In the listing below, locate the line with "Search Homes (173, 2419)" and the line with "[Link a Linkedin", then output both and everything between them exactly, minus any pictures.

-- SOURCE DATA follows --

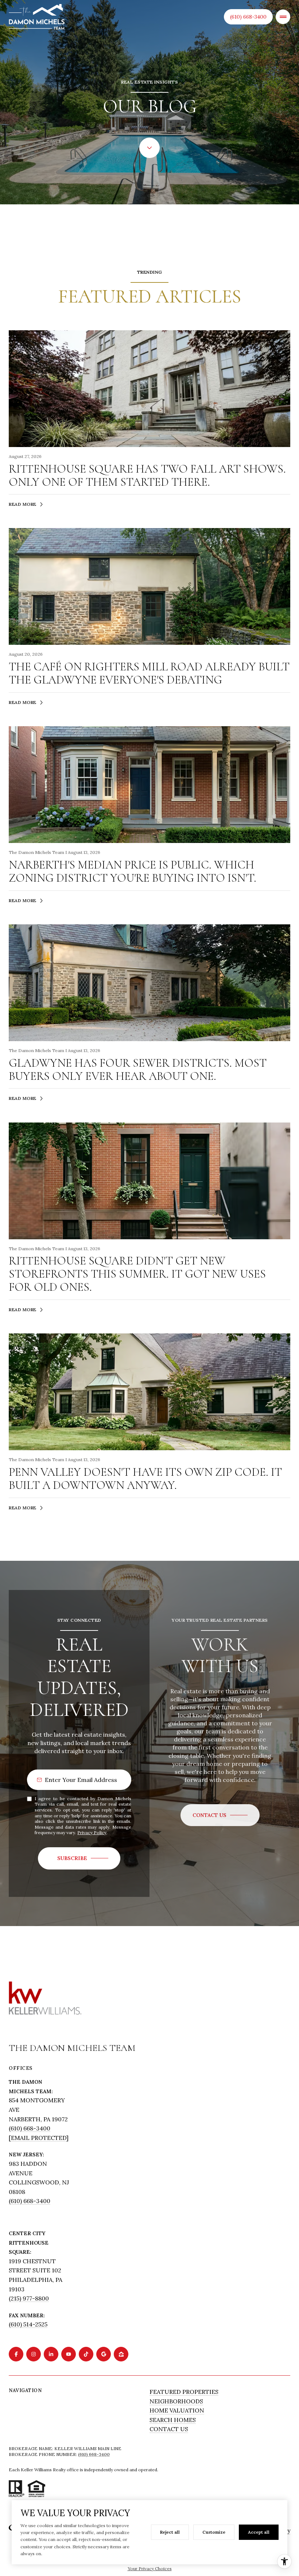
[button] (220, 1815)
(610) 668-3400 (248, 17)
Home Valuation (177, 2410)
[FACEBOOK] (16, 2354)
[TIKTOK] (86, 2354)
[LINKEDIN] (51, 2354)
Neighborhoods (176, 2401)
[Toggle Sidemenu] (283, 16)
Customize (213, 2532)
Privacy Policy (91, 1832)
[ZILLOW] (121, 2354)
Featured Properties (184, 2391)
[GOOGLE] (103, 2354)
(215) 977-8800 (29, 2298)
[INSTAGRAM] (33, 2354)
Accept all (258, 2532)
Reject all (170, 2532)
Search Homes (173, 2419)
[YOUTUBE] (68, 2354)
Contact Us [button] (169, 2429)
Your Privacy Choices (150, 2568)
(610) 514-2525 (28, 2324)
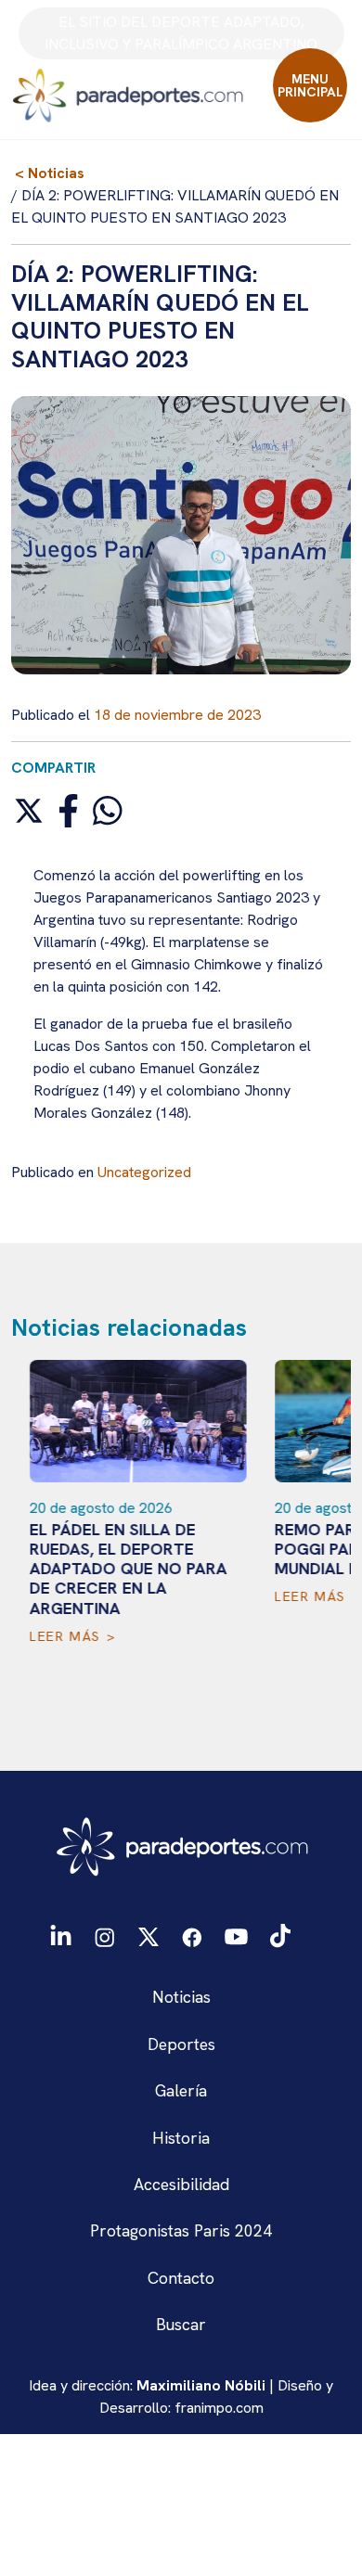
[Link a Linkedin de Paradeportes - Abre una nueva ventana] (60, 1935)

-- SOURCE DATA concluded --
-- SOURCE DATA follows --

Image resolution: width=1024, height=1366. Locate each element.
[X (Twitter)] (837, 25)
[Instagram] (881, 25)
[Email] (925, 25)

-- SOURCE DATA concluded --
-- SOURCE DATA follows --

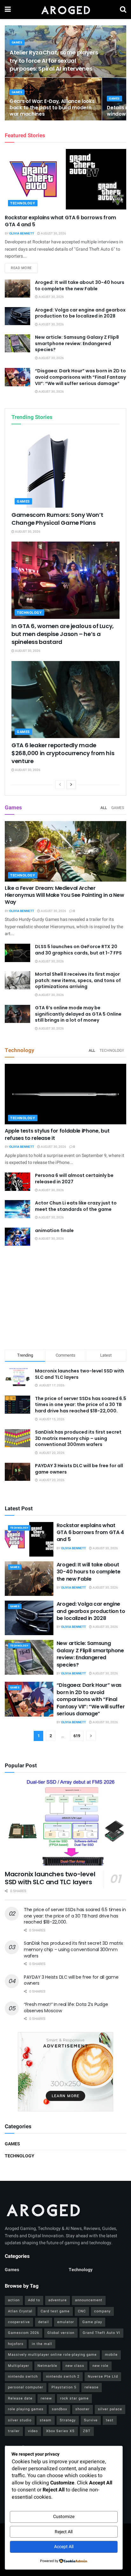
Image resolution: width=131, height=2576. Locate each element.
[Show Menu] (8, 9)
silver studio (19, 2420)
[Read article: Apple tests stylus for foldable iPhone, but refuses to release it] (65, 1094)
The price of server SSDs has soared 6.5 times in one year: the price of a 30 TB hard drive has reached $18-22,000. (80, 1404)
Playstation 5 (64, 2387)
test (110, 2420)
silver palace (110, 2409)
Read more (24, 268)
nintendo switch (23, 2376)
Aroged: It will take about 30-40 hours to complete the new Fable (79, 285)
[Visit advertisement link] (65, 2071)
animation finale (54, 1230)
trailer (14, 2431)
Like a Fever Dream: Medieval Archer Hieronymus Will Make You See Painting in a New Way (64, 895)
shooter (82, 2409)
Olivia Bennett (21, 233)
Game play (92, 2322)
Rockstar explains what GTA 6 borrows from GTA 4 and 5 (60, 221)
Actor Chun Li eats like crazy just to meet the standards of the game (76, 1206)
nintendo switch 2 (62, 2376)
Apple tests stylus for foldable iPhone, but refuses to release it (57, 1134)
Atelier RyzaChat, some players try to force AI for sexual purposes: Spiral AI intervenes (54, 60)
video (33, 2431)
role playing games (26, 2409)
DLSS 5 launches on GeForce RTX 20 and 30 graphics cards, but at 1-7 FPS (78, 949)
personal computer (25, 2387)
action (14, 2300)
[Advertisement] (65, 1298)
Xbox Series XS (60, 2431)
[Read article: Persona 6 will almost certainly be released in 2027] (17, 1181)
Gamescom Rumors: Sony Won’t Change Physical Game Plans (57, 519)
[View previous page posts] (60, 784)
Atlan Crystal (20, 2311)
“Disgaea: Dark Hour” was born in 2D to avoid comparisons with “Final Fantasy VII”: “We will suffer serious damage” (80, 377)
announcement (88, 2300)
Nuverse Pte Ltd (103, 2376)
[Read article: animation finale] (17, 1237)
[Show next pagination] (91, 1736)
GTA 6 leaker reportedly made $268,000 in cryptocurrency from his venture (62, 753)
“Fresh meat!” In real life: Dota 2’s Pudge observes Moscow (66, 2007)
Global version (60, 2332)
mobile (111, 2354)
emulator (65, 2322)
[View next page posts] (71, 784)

-- SOURCE DATA concluded --

◆ SOLUTION TO THE EXERCISE:
Search Homes (173, 2419)
[YOUTUBE] (68, 2354)
Contact Us [button] (169, 2429)
Your Privacy Choices (150, 2568)
(610) 514-2525 (28, 2324)
[Link a Linkedin de Paradeportes - Abre una nueva ventana] (60, 1935)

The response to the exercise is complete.